PRENSİPLER VE DOKTRİNLERİN PARÇALADIĞI DÜNYA
Konuyu hem bizdeki PKK’nın feshine hem de komşularımız Pakistan ile Hindistan arasındaki “savaşçık’a” getirip, daha da genişleterek açıklayalım öyleyse. Çünkü hemen her ülkede, bizim sorunlarımıza benzeyen ya da benzetilen etnik kökenli ve çok uzun süren sorunlar bulunmakta. Myanmar’dan tutun Pakistan’a, İran’dan tutun Ruanda’ya, her yerde hem de son 300 senedir bitmeyen bir etnik dalgalanma bulunmakta.

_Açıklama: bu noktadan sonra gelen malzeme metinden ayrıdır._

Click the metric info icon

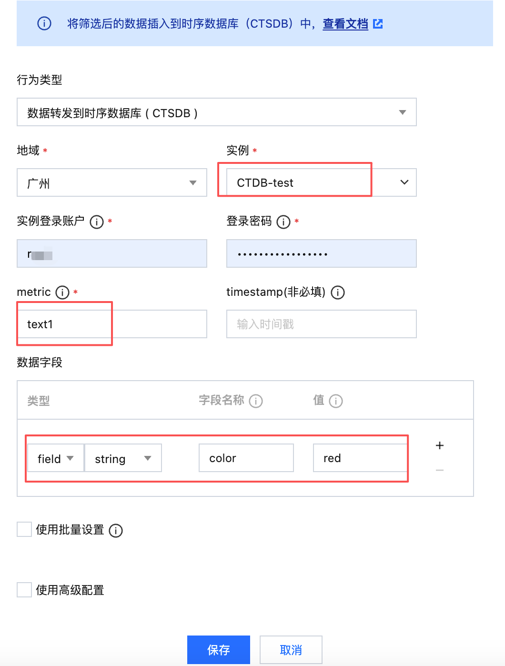(x=62, y=293)
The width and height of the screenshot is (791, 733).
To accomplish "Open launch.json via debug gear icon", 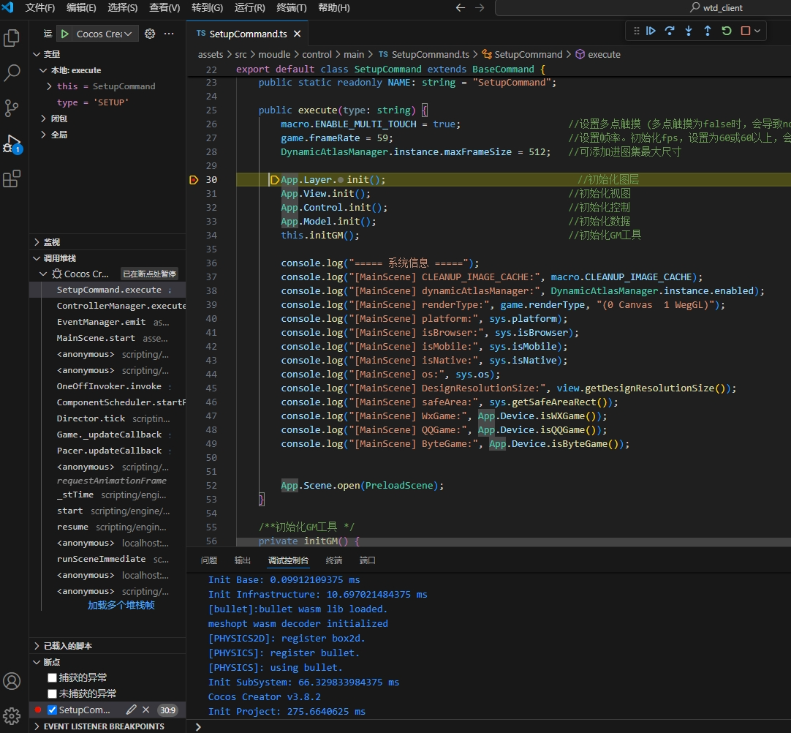I will [150, 34].
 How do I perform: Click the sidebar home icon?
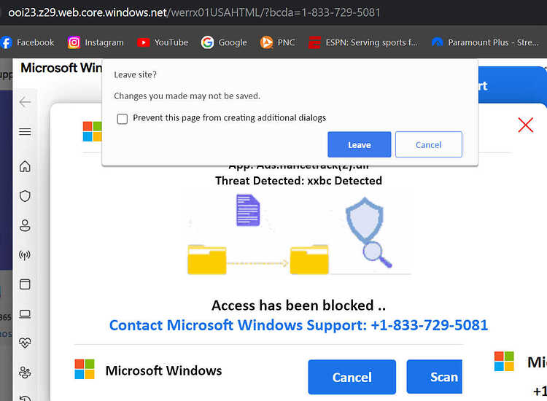(25, 166)
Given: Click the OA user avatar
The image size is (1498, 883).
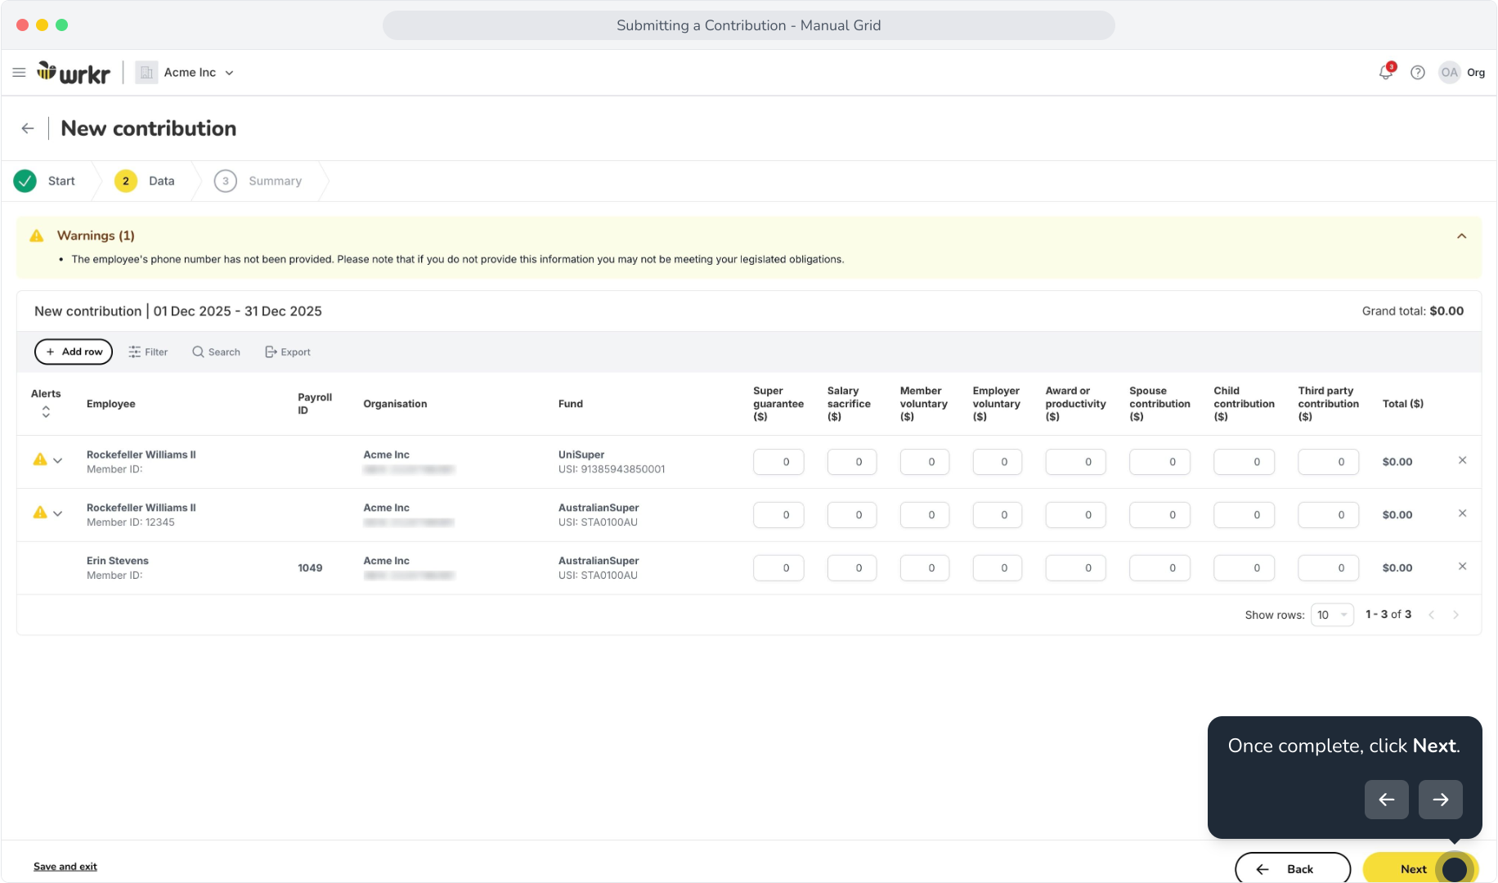Looking at the screenshot, I should coord(1449,73).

Hafızamızda kalan isimleri ile Belucistan Kurtuluş Ordusu, Tamil Kaplanları, ETAN East Timor örgütü, Arakan Kurtuluş Ordusu, Arnavut Kurtuluş Ordusu, dört ülkedeki PKK uzantıları gibi onlarca örgüt, genellikle de Batı’nın yönlendirmesi altında bu etnik dalgalanmaların parçası oldular. Aslına bakarsanız bu 300 senelik tecrübe, bize bu tür etnik sorunların çıkış nedeni konusunda da ipuçları sunmakta. Dünya ülkeleri, son 300-400 senedir, Batı dünyasının önce sömürgeci, sonra da emperyalist yönetimlerinin sultası altında, yolunu bulmaya çalışmakta. Ve 2025 senesinde şahit olduğumuz tüm etnik kaynaklı iç problemlerin yaratılış sebebini de bu tarihi gerçeğe yüklemek hiç de yanlış olmayacaktır. Zaten bu sorunların yaratıcısı, propagandacısı ve sürdürenleri de aynı kaynaklardır. Yaptıklarını da Wilson Prensibi, Monroe Doktrini, Birleşmiş Milletler, NATO gibi teorik ve pratik kılıflara uydurmanın da ustası olmuşlardır.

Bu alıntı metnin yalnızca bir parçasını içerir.